Tuesday, January 08, 2008

Aw, and they were sooo close...

I loved the original Prince Of Persia, I never played the second one, was late playing the third one (thank God!), and loved The Sands Of Time... I felt really disappointed and frustrated by Warrior Within, not because of the focus on combat, the darker tone, or the nu-metal soundtrack, but because of a very few game design decisions that marred the entire experience for me. The boss battles were more like a bad 3D fighting game than the fantastic, fluid, acrobatic experience that The Sands Of Time had brought to the table, and there was no way to backtrack to discover certain secret areas that not only unlocked a powerful new weapon, but THE PROPER ENDING TO THE GAME as well! This isn't like a special bonus cinematic or an unlocked game mode, but rather how the story actually goes! Imagine me, maybe halfway through the game, realizing that I'm fucked because I missed one of several secret areas earlier and now must restart the entire game with a strategy guide by my side throughout if I want to see how it's supposed to end! Frustration doesn't even begin to describe what I was feeling as I plodded through the rest of what was an otherwise entertaining game.

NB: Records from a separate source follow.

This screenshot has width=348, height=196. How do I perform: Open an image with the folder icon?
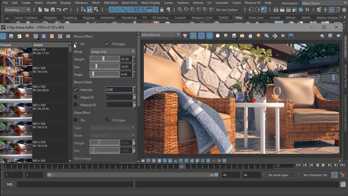coord(242,36)
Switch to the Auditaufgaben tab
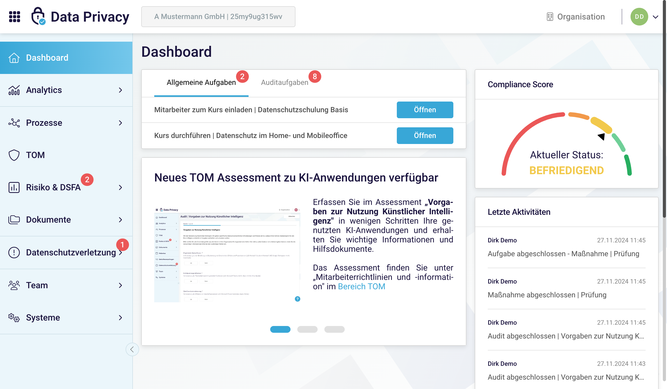667x389 pixels. pyautogui.click(x=285, y=83)
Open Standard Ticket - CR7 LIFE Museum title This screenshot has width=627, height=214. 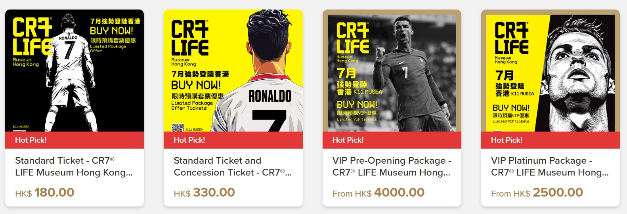click(74, 166)
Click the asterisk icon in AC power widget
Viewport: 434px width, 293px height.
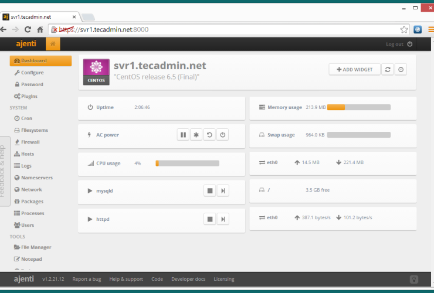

Anyway, I finally picked-up The Two Thrones and was delighted to see that the designers had remedied many of the problems introduced by Warrior Within. Speed Kills essentially make combat optional, boss battles incorporate the surrounding environments and thus require more than just combat, and secret areas seem to yield only health bonuses, making them optional but still rewarding. I thought everything was actually pretty wonderful until last night, when I got to the end of the 4th chapter. I found myself faced with a terribly unintuitive puzzle that can be solved with trial and error, which lead directly to an extended chariot driving scene with no checkpoints, followed by an unskippable cutscene (why these exist in any game is beyond my understanding) that leads directly into a boss battle... Of course, I saw none of this coming, and was terribly low on resources by the time I got to the save point just before this boss battle, and now must revert to an earlier save (before the unintuitive puzzle; thank goodness I was making multiple saves) in order to conserve enough resources to have a fighting chance at this boss battle. They were so close! What a solid game otherwise! I really hope that sequence isn't indicative of the fifth and final chapter...

Otherwise, I've been trudging through TimeShift, playing through TrackMania United (uses a runtime version of Star-Force; no performance-inhibiting drivers installed!), and getting into a new season in NHL08 on the "difficult" difficulty level... As my record on the right side of this page shows, my suspicions of rubber-band gameplay need be further honed (the first three games of the season were mighty suspicious), but things do seem much more realistic at this level than at others.

Tuesday, January 01, 2008

Sweeet...

The other day, on the side of the road, covered in snow, I found an HP LaserJet 4MV with a toner cartridge, a JetDirect card, and 20MB of RAM installed... Works like a charm :) For what it's worth, the self test page count is 229061.

Otherwise, I've been playing some more NHL08 and TimeShift. I'm still not digging the strictness of the offside calls in NHL08, and I'm almost certain that there's some rubber-band gameplay employed; I've seen too many unlikely goals (like three in a row) at fantastically opportune moments. I know this stuff happens in real life too, but the regularity of it in a hard season in NHL08 really detracts from the experience for me; it's just not fun when the difficulty levels essentially consist of "blow out for your team", "closer games, but you still always win", and "the other team will beat you by one goal due to highly unlikely comebacks". Oh, and TimeShift has gotten really boring... I'm only about a third of the way through.